Solar energy harvesting and storage - an integrated approach by Prof. Adelio Mendes, University of Porto

In the 16th century Thomas More described an ideal and sustainable city in his book Utopia. Today´s an ideal city should comply with the Near Zero Energy Building directive (nick name for the Energy Performance of Buildings Directive (2010/31/EU)) and going beyond. PV electricity is already today the cheapest if produced in countries with high solar irradiance; the world’s cheapest price for electricity of 2017 was for a PV farm in Saudi Arabia [1].
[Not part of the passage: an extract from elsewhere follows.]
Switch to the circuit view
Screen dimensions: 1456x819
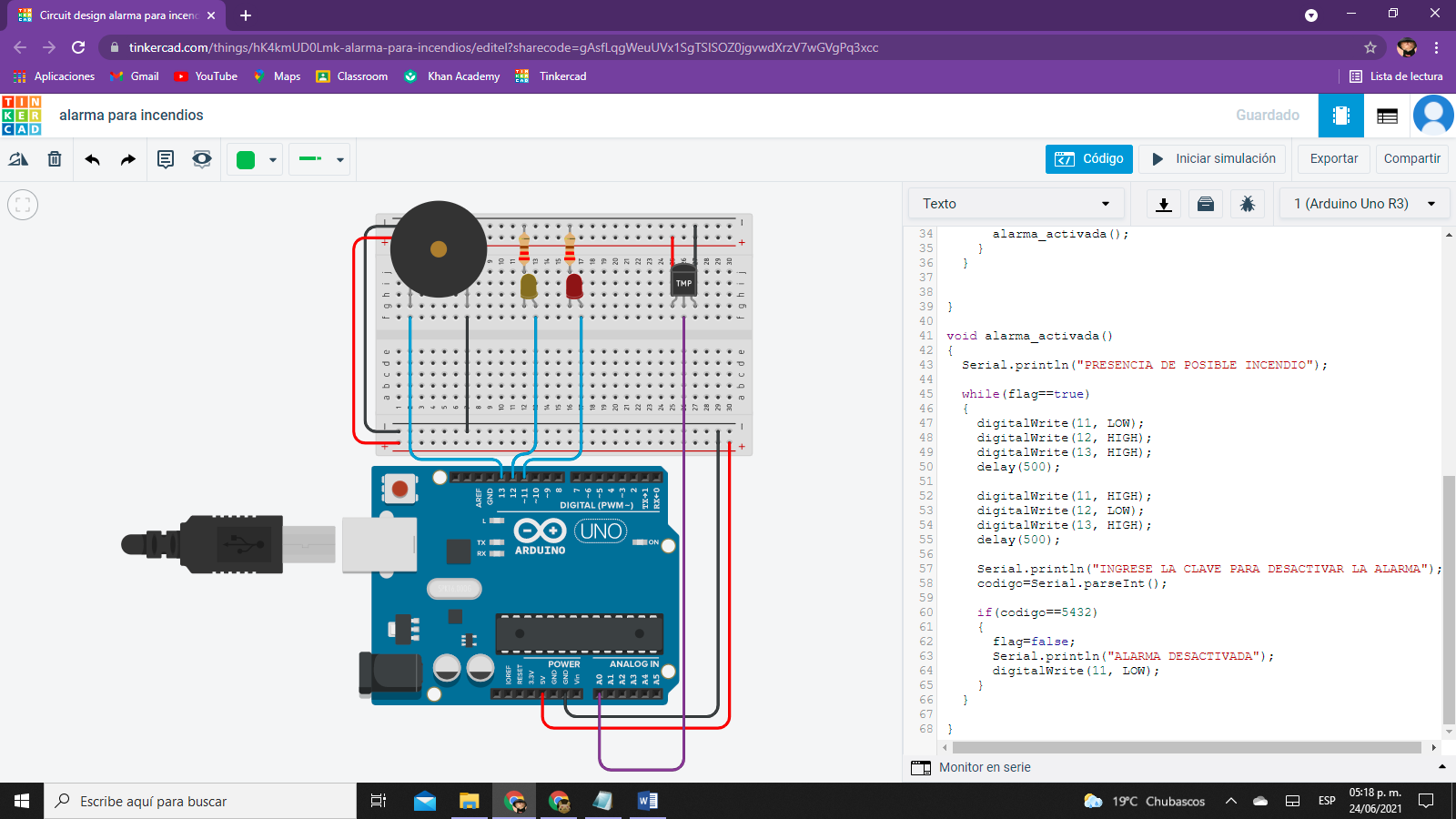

PV electricity is, however, only generated during the daylight time and then just partially dispatchable. To make it fully dispatchable it is necessary to store and batteries is a technology of choice. Among electricity storage technologies redox flow batteries (RFB) emerged as promising offering very low storage costs [2], independent power from storage capacity, very reliable and robust operation. The all vanadium RFBs display an energy density of ca. 50 Wh/L but the use of non-aqueous solvents for dissolving the redox pairs promises to bring soon this energy density to values which ideally can reach 1 kWh/L. The storage of electricity in an electrochemical fluid instead of a solid such as in conventional batteries opens the doors to the electrochemical fuels that can be easily stored and transported.

More recently, it was proposed the direct conversion of sunlight into storable electrochemical fuels using photoelectrochemical panels. These panels comprehend just a glass window coated with a semiconductor and an ion-exchange membrane; the positive and negative electrolytes pass through charging and heating up in a cogeneration process. The solar redox flow batteries promise to bring the cost of stored electricity to even lower values making the dream of self-energy sustainable cities a closer reality.

Bio
Professor Adélio Mendes(born 1964) received his PhD degree from the University of Porto in 1993. Full Professor at the Department of Chemical Engineering of the Faculty of Engineering of the University of Porto. Professor Mendes coordinates a large research team with research interests in dye sensitized solar cells and perovskite solar cells, photoelectrochemical cells, photocatalysis, redox flow batteries, electrochemical membrane reactors (PEMFC, H-SOFC, chemical synthesis), methanol steam reforming, membrane and adsorbent-based gas separations and carbon molecular sieve membranes synthesis and characterization.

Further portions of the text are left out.